Requirement
Line by line, write out the material exactly.

Data for review

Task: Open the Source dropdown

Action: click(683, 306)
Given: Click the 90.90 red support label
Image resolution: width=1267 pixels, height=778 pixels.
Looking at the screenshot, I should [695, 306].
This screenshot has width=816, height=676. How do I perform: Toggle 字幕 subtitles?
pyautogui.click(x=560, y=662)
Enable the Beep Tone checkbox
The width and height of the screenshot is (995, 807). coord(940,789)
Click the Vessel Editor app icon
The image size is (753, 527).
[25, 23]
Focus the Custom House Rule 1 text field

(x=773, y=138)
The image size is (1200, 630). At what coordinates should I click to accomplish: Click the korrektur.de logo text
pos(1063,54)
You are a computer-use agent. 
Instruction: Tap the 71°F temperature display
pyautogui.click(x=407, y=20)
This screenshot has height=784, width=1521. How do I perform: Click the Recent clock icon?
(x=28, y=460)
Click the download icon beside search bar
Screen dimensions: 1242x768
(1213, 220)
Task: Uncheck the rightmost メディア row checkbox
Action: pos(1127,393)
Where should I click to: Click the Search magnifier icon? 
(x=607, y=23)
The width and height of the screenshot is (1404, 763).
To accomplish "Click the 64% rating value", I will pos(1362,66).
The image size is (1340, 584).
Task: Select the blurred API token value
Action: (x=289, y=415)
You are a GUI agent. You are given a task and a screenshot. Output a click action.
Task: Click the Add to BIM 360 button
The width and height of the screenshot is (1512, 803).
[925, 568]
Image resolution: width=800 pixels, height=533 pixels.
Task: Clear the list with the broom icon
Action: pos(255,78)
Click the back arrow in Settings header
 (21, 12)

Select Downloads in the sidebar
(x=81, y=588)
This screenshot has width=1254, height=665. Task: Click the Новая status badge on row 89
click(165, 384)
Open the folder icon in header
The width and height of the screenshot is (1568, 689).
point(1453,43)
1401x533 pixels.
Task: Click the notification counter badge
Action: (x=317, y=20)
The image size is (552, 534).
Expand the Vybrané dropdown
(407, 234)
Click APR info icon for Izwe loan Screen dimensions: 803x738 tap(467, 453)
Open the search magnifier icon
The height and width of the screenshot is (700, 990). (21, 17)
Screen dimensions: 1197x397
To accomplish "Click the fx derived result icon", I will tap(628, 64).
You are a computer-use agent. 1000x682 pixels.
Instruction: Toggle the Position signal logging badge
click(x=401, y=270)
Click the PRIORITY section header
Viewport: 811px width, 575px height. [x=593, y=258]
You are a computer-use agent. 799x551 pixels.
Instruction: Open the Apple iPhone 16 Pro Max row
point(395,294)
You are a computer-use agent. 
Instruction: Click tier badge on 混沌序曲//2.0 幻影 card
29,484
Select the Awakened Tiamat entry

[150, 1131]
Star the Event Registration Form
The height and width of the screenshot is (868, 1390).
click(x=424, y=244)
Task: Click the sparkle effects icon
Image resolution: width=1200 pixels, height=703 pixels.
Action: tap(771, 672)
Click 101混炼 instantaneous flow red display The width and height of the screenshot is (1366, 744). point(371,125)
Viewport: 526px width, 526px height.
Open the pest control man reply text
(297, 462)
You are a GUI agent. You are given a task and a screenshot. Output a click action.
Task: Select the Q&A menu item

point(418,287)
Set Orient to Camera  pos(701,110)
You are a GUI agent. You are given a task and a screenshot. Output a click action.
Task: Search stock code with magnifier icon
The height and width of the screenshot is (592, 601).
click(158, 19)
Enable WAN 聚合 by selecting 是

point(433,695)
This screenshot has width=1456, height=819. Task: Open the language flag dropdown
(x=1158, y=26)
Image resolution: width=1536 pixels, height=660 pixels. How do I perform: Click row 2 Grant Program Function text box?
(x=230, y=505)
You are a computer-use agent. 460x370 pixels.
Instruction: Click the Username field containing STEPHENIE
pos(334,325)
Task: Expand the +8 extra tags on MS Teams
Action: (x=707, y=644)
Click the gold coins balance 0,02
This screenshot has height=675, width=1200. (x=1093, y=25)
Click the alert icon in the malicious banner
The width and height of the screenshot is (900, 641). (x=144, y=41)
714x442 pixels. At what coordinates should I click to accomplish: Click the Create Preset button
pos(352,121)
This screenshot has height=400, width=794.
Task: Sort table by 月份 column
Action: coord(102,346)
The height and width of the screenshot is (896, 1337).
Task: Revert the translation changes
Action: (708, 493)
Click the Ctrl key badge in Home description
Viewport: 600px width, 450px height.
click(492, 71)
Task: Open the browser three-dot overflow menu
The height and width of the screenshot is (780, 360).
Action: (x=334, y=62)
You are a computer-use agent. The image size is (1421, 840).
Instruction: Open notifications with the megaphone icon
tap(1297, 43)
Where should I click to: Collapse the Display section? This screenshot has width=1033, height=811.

Task solution
Task: Open the Source dropdown

Action: click(683, 306)
Given: Click the 90.90 red support label
Image resolution: width=1267 pixels, height=778 pixels.
Looking at the screenshot, I should [695, 306].
This screenshot has width=816, height=676. How do I perform: Toggle 字幕 subtitles?
pyautogui.click(x=560, y=662)
Enable the Beep Tone checkbox
The width and height of the screenshot is (995, 807). coord(940,789)
Click the Vessel Editor app icon
The image size is (753, 527).
[25, 23]
Focus the Custom House Rule 1 text field

(x=773, y=138)
The image size is (1200, 630). At what coordinates should I click to accomplish: Click the korrektur.de logo text
pos(1063,54)
You are a computer-use agent. 
Instruction: Tap the 71°F temperature display
pyautogui.click(x=407, y=20)
This screenshot has height=784, width=1521. How do I perform: Click the Recent clock icon?
(x=28, y=460)
Click the download icon beside search bar
Screen dimensions: 1242x768
(1213, 220)
Task: Uncheck the rightmost メディア row checkbox
Action: pos(1127,393)
Where should I click to: Click the Search magnifier icon? 
(x=607, y=23)
The width and height of the screenshot is (1404, 763).
To accomplish "Click the 64% rating value", I will pos(1362,66).
The image size is (1340, 584).
Task: Select the blurred API token value
Action: (x=289, y=415)
You are a GUI agent. You are given a task and a screenshot. Output a click action.
Task: Click the Add to BIM 360 button
The width and height of the screenshot is (1512, 803).
[925, 568]
Image resolution: width=800 pixels, height=533 pixels.
Task: Clear the list with the broom icon
Action: pos(255,78)
Click the back arrow in Settings header
 (21, 12)

Select Downloads in the sidebar
(x=81, y=588)
This screenshot has width=1254, height=665. Task: Click the Новая status badge on row 89
click(165, 384)
Open the folder icon in header
The width and height of the screenshot is (1568, 689).
point(1453,43)
1401x533 pixels.
Task: Click the notification counter badge
Action: (x=317, y=20)
The image size is (552, 534).
Expand the Vybrané dropdown
(407, 234)
Click APR info icon for Izwe loan Screen dimensions: 803x738 tap(467, 453)
Open the search magnifier icon
The height and width of the screenshot is (700, 990). (21, 17)
Screen dimensions: 1197x397
To accomplish "Click the fx derived result icon", I will tap(628, 64).
You are a computer-use agent. 1000x682 pixels.
Instruction: Toggle the Position signal logging badge
click(x=401, y=270)
Click the PRIORITY section header
Viewport: 811px width, 575px height. [x=593, y=258]
You are a computer-use agent. 799x551 pixels.
Instruction: Open the Apple iPhone 16 Pro Max row
point(395,294)
You are a computer-use agent. 
Instruction: Click tier badge on 混沌序曲//2.0 幻影 card
29,484
Select the Awakened Tiamat entry

[150, 1131]
Star the Event Registration Form
The height and width of the screenshot is (868, 1390).
click(x=424, y=244)
Task: Click the sparkle effects icon
Image resolution: width=1200 pixels, height=703 pixels.
Action: tap(771, 672)
Click 101混炼 instantaneous flow red display The width and height of the screenshot is (1366, 744). point(371,125)
Viewport: 526px width, 526px height.
Open the pest control man reply text
(297, 462)
You are a GUI agent. You are given a task and a screenshot. Output a click action.
Task: Select the Q&A menu item

point(418,287)
Set Orient to Camera  pos(701,110)
You are a GUI agent. You are given a task and a screenshot. Output a click action.
Task: Search stock code with magnifier icon
The height and width of the screenshot is (592, 601).
click(158, 19)
Enable WAN 聚合 by selecting 是

point(433,695)
This screenshot has width=1456, height=819. Task: Open the language flag dropdown
(x=1158, y=26)
Image resolution: width=1536 pixels, height=660 pixels. How do I perform: Click row 2 Grant Program Function text box?
(x=230, y=505)
You are a computer-use agent. 460x370 pixels.
Instruction: Click the Username field containing STEPHENIE
pos(334,325)
Task: Expand the +8 extra tags on MS Teams
Action: (x=707, y=644)
Click the gold coins balance 0,02
This screenshot has height=675, width=1200. (x=1093, y=25)
Click the alert icon in the malicious banner
The width and height of the screenshot is (900, 641). (x=144, y=41)
714x442 pixels. At what coordinates should I click to accomplish: Click the Create Preset button
pos(352,121)
This screenshot has height=400, width=794.
Task: Sort table by 月份 column
Action: coord(102,346)
The height and width of the screenshot is (896, 1337).
Task: Revert the translation changes
Action: (708, 493)
Click the Ctrl key badge in Home description
Viewport: 600px width, 450px height.
click(492, 71)
Task: Open the browser three-dot overflow menu
The height and width of the screenshot is (780, 360).
Action: (x=334, y=62)
You are a computer-use agent. The image size is (1421, 840).
Instruction: Open notifications with the megaphone icon
tap(1297, 43)
Where should I click to: Collapse the Display section? This screenshot has width=1033, height=811.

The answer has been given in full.